Former provost’s slavery message
DIGGING INTO THE PAST with Dr Murray Cook
John Dick Craigengelt of
Seeking a new walk in lockdown the other day I ventured up Craigengelt Hill, a modest 358m and crowned with a series of very impressive wind turbines.
Now that name is originally Gaelic and might mean‘whitened or bleached crag’or perhaps ‘rock causing fear or cowardice’, but neither made any sense to me! There is also a Craigengelt Farm but it’s not clear which was named first.
The views from the top are excellent - Meikle Bin, Earl’s Hill and The Ochils.
Both the farm and hill were owned by a former Provost of Stirling, John Dick of Craigengelt, and this name suggests he or his family had farmed the land. Provost Dick died at the fine old age of 79 in 1865. This is his tombstone in the cemetery at Mary Erskine’s (now the Youth Hostel next to the Old Town Jail).

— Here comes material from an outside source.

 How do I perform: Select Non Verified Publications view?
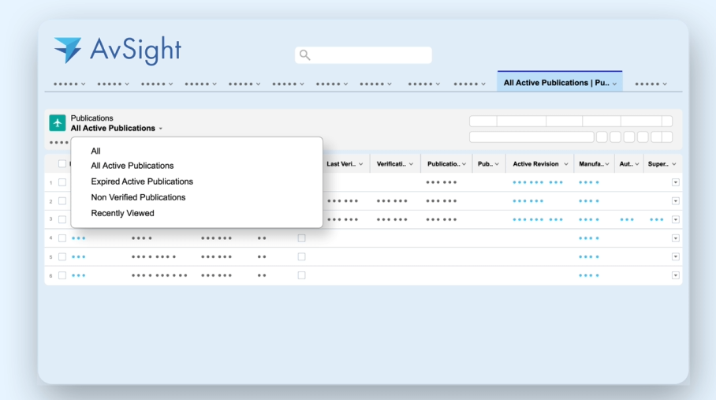click(x=138, y=197)
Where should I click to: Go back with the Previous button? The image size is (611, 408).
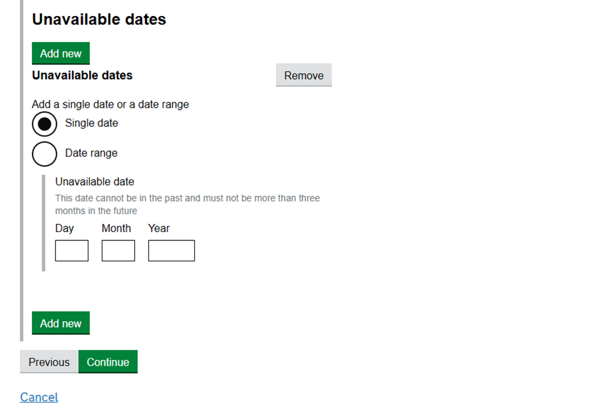pyautogui.click(x=49, y=362)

However, he is more famous for a stained glass which was commissioned after his death for the Church of Holy Rude. This celebrates the then recent abolition of slavery in
America.
The stained glass shows a man of African descent in chains being freed by Christ.
However, there is a more subtle message here as well - the new panel coincided with the installation of extensive new stained glass in Glasgow Cathedral which was supported by the Stirling of Keir family who had made their very substantial fortune from the Jamaican slave trade.
The intention of the new glass was clearly to shame the Keir family by artistic example.